La mémoire à changement de phase, ou PCM, est depuis longtemps présentée comme une candidate au remplacement des différentes technologies de stockage. L’avancée d’IBM va-t-elle finalement concrétiser cette promesse ? © Mj007, Shutterstock

Tech

Avec la PCM, IBM fait un pas de plus vers une mémoire universelle

ActualitéClassé sous :technologie , mémoire à changement de phase , PRam

Big Blue a créé une mémoire à changement de phase (ou PCM pour phase change memory) combinant la vitesse et l'endurance de la DRam avec le faible coût de production de la mémoire flash. Ce compromis est un pas important vers la création d'une mémoire universelle qui doperait les performances de l'informatique grand public et professionnelle.

Un smartphone ou un ordinateur qui démarrent en quelques secondes, des algorithmes d'intelligence artificielle beaucoup plus rapides, des bases de données entières stockées en mémoire et accessibles presque instantanément. Voici ce que nous promet IBM Research grâce à l'avancée que ses scientifiques viennent de réaliser. Ils sont en effet parvenus à stocker trois bits de données sur une cellule de mémoire à changement de phase (PRamphase change Ram ou PCMphase change memory), dépassant la limite qui prévalait jusqu'alors. En 2008, Intel et STMicroelectronics avaient présenté une PRam capable de stocker deux bits par cellule.

Pour résumer, on a ici une technologie de stockage de l'information numérique qui est un compromis entre la vitesse et l'endurance de la mémoire vive type DRam (Dynamic Random Access Memory) et le faible coût de production de la mémoire flash. La mémoire Ram est rapide, mais elle est volatile et onéreuse comparativement à la mémoire flash qui est en revanche moins performante. « Contrairement à la DRam, la PCM ne perd pas les données lorsqu'elle n'est plus alimentée et cette technologie peut supporter au moins 10 millions de cycles d'écriture comparée à une clé USB flash qui plafonne à 3.000 cycles », peut-on lire dans le communiqué de presse d'IBM.

Le principe de la mémoire à changement de phase a été posé à la fin des années 1960 par R.G. Neale, D.L Nelson et G.E. Moore (le cofondateur d'Intel). Cette technologie est employée depuis une quinzaine d'années par les disques optiques pour les CD, les DVD et les Blu-ray réinscriptibles. L'information est mémorisée non pas par une charge électrique comme dans une mémoire flash mais par le changement de phase d'un matériau, en l'occurrence un verre de chalcogénure.

Ce tableau créé par IBM montre les avantages cumulés qu’offre sa mémoire à changement de phase 3-bits (triple level cell PCM) par rapport aux autres technologies existantes : DRam, flash et la génération précédente de PRam (phase change memory PCM). © IBM Research

Pas encore de date de commercialisation

Ce dernier existe sous deux formes, vitreuse et cristalline.
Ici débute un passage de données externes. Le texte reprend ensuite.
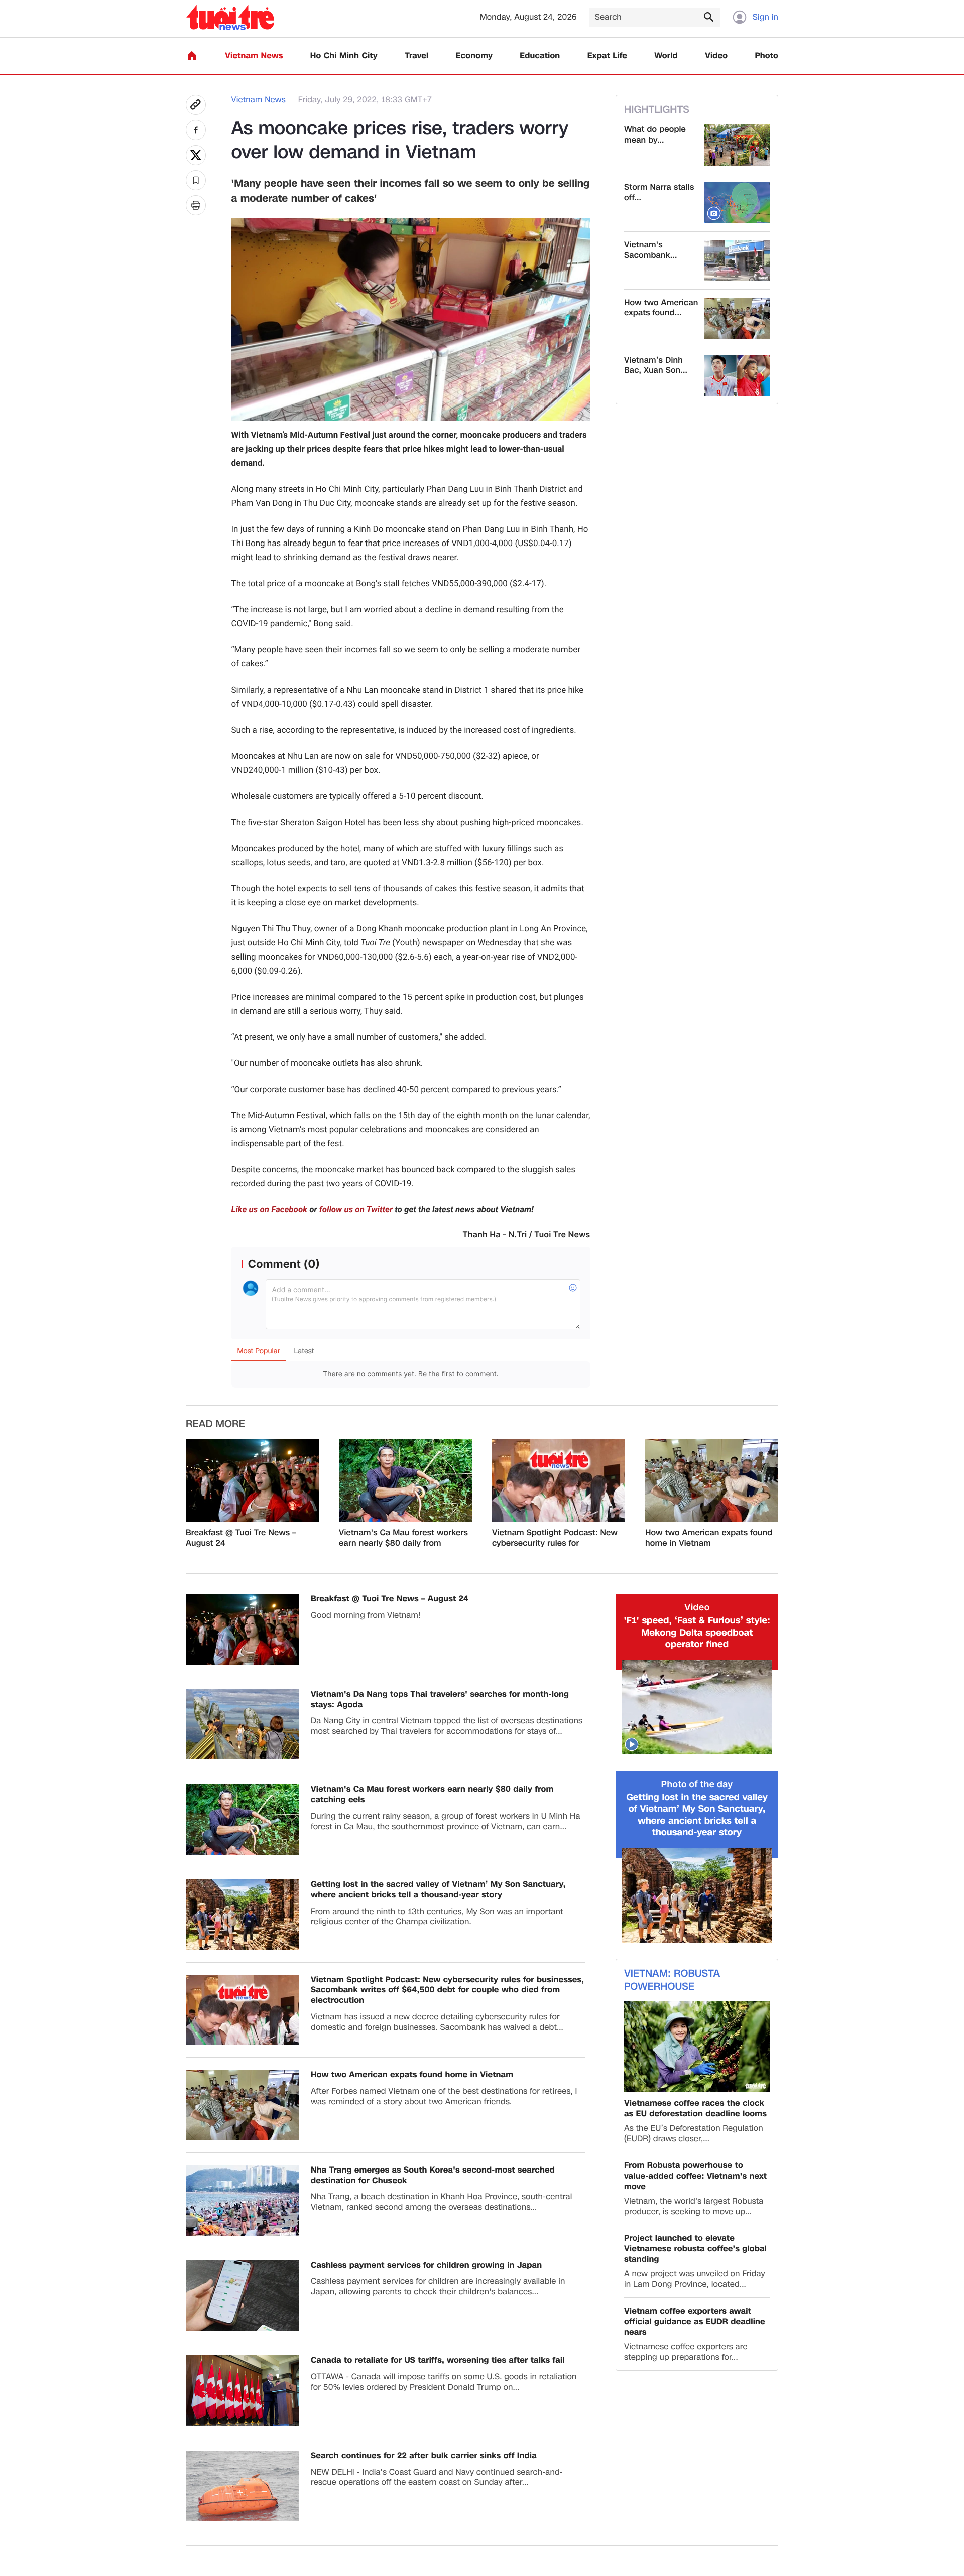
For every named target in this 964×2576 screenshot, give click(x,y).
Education (540, 56)
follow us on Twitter (356, 1210)
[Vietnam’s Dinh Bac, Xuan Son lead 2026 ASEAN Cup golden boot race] (737, 375)
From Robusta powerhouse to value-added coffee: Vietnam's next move (695, 2176)
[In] (196, 205)
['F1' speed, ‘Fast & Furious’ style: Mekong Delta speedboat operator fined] (697, 1707)
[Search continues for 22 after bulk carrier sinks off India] (242, 2486)
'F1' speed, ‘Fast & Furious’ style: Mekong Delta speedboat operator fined (697, 1632)
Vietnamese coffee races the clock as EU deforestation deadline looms (695, 2108)
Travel (416, 56)
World (666, 56)
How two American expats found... (661, 308)
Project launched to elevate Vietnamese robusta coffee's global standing (695, 2248)
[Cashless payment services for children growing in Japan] (242, 2295)
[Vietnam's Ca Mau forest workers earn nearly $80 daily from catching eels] (405, 1480)
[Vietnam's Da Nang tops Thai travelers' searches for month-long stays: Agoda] (242, 1724)
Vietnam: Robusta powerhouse (672, 1980)
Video (716, 56)
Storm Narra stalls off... (659, 192)
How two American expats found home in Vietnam (708, 1538)
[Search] (708, 17)
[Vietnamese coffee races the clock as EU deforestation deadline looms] (697, 2046)
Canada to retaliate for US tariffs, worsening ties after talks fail (438, 2360)
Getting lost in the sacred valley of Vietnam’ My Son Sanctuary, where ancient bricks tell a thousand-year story (438, 1890)
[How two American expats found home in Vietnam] (737, 318)
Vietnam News (254, 56)
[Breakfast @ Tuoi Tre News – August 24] (252, 1480)
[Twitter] (196, 155)
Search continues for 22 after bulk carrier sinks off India (424, 2456)
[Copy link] (196, 105)
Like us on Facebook (269, 1210)
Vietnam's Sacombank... (650, 250)
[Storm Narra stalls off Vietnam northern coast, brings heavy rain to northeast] (737, 202)
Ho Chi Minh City (344, 56)
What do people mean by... (655, 135)
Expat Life (607, 56)
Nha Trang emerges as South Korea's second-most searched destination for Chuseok (433, 2175)
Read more (215, 1424)
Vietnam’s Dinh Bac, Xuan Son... (655, 365)
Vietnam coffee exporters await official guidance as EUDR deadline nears (694, 2321)
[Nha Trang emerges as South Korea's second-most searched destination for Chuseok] (242, 2200)
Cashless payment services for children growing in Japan (426, 2265)
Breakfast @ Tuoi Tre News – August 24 (241, 1538)
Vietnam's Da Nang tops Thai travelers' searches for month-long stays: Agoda (440, 1699)
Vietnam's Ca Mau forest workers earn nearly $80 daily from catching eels (403, 1538)
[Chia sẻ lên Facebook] (196, 130)
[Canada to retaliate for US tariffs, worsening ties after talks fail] (242, 2390)
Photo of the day (697, 1784)
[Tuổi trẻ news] (230, 17)
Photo (766, 56)
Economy (474, 56)
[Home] (192, 56)
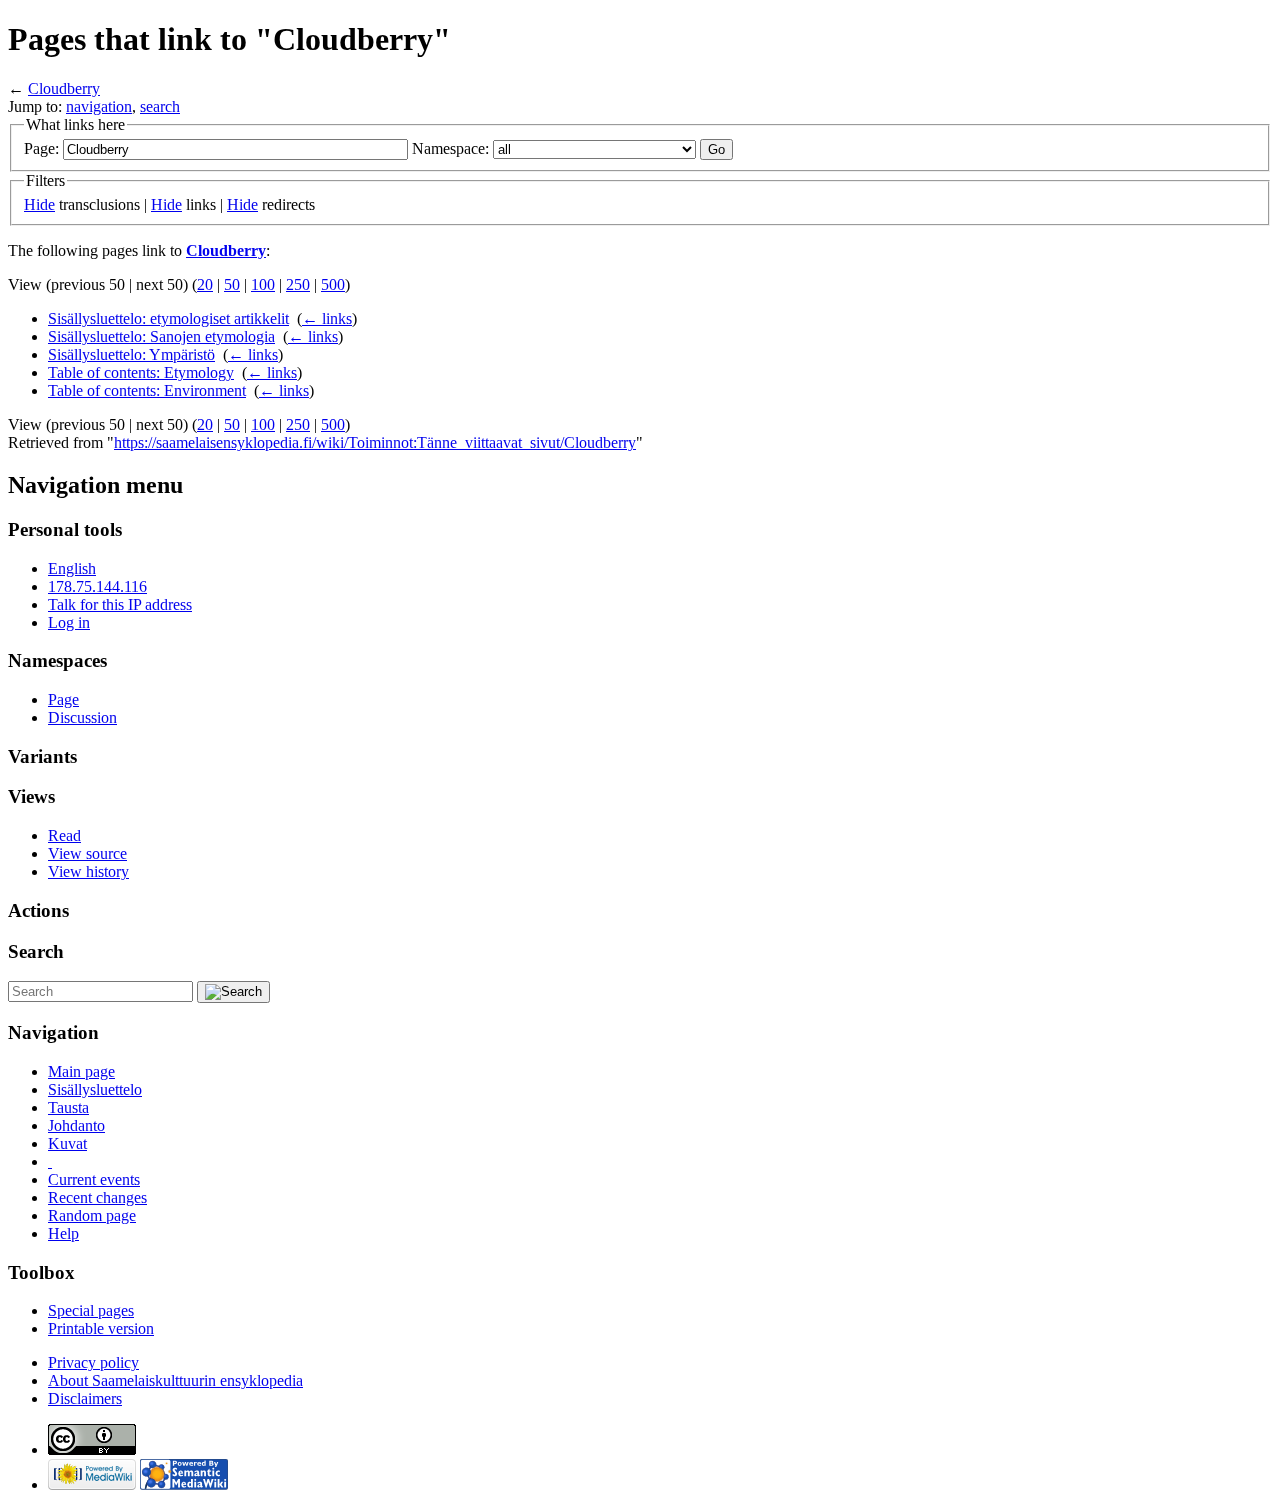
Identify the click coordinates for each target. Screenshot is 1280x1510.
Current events (94, 1179)
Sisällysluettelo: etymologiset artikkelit (168, 318)
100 (263, 284)
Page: (41, 148)
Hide (39, 204)
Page (63, 699)
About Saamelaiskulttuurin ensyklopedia (175, 1380)
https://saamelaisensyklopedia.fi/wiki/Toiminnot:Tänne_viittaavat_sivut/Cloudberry (375, 442)
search (160, 106)
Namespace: (450, 148)
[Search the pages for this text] (233, 992)
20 (205, 284)
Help (63, 1233)
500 (333, 284)
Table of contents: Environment (147, 390)
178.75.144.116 (97, 586)
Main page (81, 1071)
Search (36, 951)
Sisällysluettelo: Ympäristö (131, 354)
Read (64, 835)
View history (88, 871)
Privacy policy (93, 1362)
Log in (69, 622)
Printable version (101, 1328)
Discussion (82, 717)
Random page (92, 1215)
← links (327, 318)
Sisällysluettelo (95, 1089)
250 (298, 284)
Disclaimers (85, 1398)
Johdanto (76, 1125)
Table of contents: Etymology (141, 372)
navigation (99, 106)
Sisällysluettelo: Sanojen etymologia (161, 336)
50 (232, 284)
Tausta (68, 1107)
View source (87, 853)
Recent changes (97, 1197)
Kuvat (67, 1143)
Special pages (91, 1310)
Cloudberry (64, 88)
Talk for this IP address (120, 604)
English (72, 568)
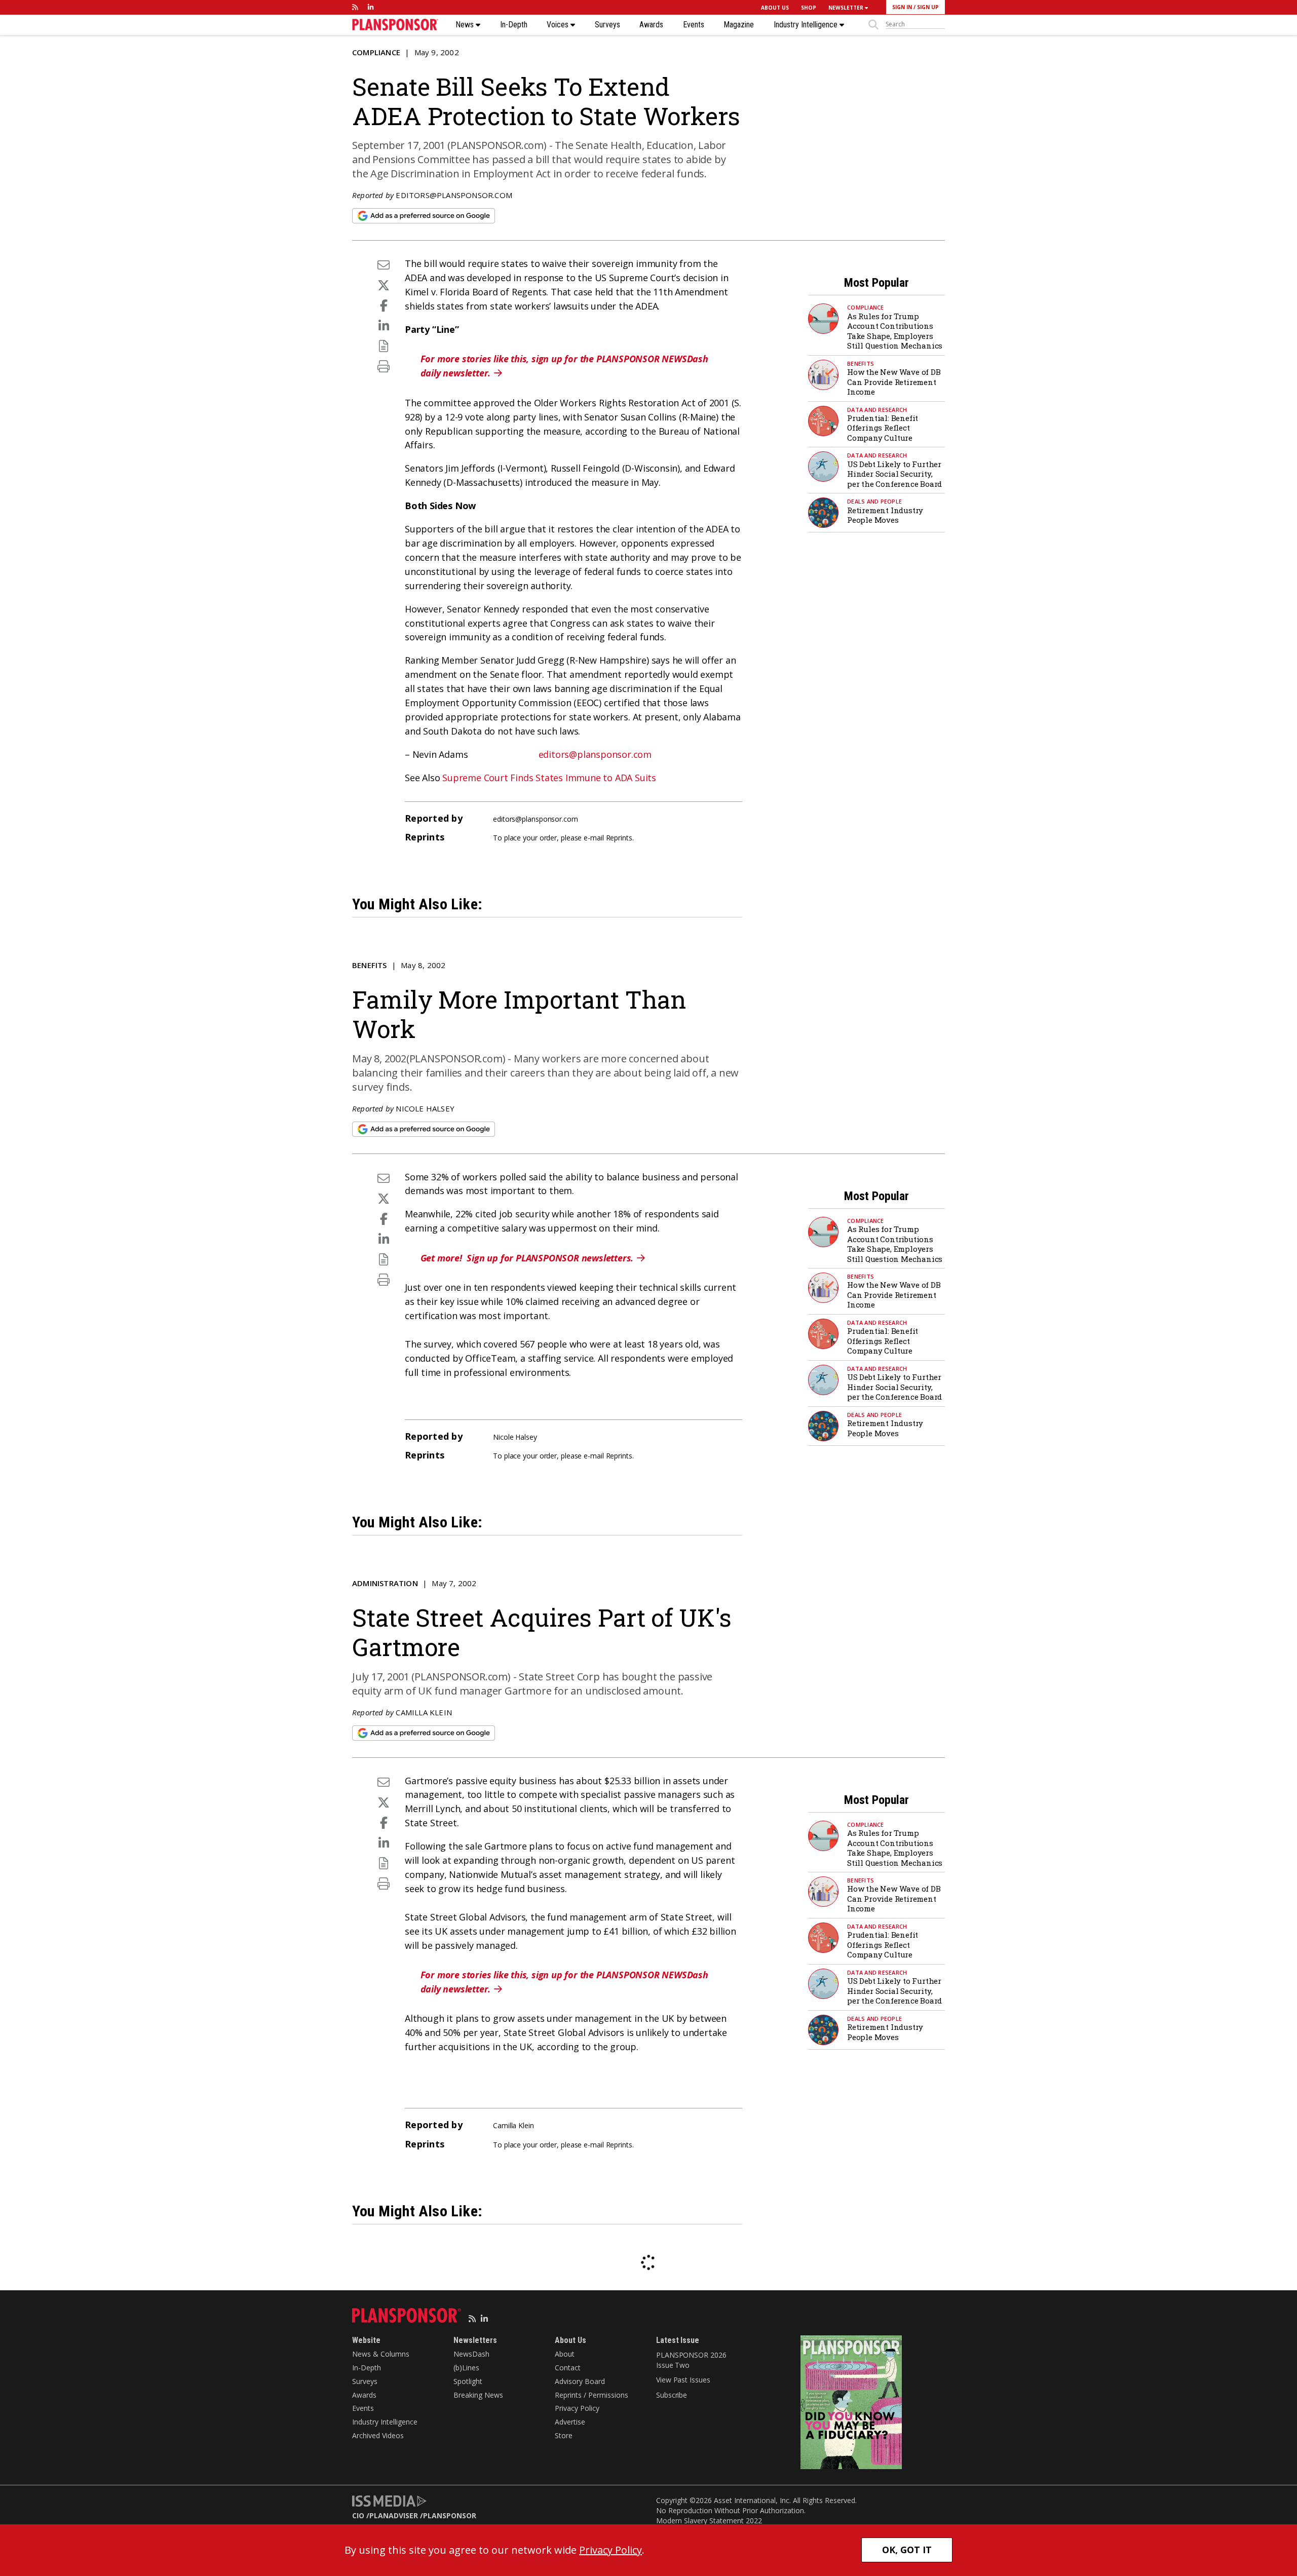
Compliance (376, 52)
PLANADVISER (393, 2515)
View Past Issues (683, 2380)
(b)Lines (466, 2367)
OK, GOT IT (907, 2550)
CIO (358, 2515)
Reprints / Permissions (591, 2395)
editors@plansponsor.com (454, 195)
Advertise (570, 2422)
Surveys (607, 25)
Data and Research (877, 409)
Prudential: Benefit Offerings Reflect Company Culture (882, 428)
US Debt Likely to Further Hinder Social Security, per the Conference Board (894, 474)
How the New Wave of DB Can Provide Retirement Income (894, 382)
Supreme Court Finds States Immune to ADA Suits (549, 778)
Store (564, 2435)
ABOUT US (775, 7)
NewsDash (471, 2354)
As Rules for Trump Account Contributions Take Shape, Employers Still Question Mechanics (894, 331)
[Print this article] (383, 366)
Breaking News (478, 2395)
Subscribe (671, 2395)
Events (693, 25)
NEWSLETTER (846, 7)
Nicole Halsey (425, 1108)
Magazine (738, 25)
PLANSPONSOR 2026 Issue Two (691, 2360)
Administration (385, 1583)
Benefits (860, 363)
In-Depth (513, 25)
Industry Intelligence (807, 25)
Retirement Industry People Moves (885, 515)
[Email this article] (383, 264)
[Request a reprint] (383, 345)
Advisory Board (580, 2381)
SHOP (808, 7)
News (465, 25)
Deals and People (874, 501)
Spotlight (467, 2381)
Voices (558, 25)
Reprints (619, 837)
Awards (651, 25)
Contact (568, 2367)
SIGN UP (928, 7)
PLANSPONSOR (449, 2515)
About (565, 2354)
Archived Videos (378, 2435)
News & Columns (380, 2354)
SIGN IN (902, 7)
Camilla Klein (424, 1712)
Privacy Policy (577, 2408)
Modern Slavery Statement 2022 (709, 2520)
Le passage de l'une à l'autre forme se fait par un échauffement produit par des impulsions électriques (avec un laser dans le cas des disques optiques), l'opération représentant l'écriture d'un 0 ou d'un 1. Dans le cas de la PRam, la lecture de l'information se fait en mesurant la différence de résistivité entre les deux formes, ce qui indique si la cellule mémoire contient un 0 ou un 1.

Le problème est que le matériau est sujet à une « dérive » liée aux variations de température qui finissent par affecter la stabilité de la conductivité électrique. L'équipe d'IBM Research a réussi à identifier et à encoder ces variations ce qui permet de lire les 3 bits de données sans erreur, bien après leur écriture.

« Atteindre 3 bits par cellule est une étape importante, car à cette densité, le coût de la PCM sera nettement inférieur à la DRam et plus proche de la flash », explique le professeur Haris Pozidis qui dirige les travaux sur la mémoire non volatile pour IBM Research à Zurich (Suisse). Big Blue envisage que cette PRam puisse être utilisée comme source de stockage unique ou bien dans des configurations hybrides en conjonction avec de la mémoire flash.

Dans ce deuxième scénario, la PRam jouerait alors le rôle d'un cache ultra rapide, ce qui permettrait un accès à l'information à très haute vitesse. Haris Pozidis y voit un pas important vers la création d'une mémoire universelle susceptible de remplacer les mémoires flash, Ram et les disques durs. Pour autant, IBM ne s'avance pas encore sur une date de commercialisation.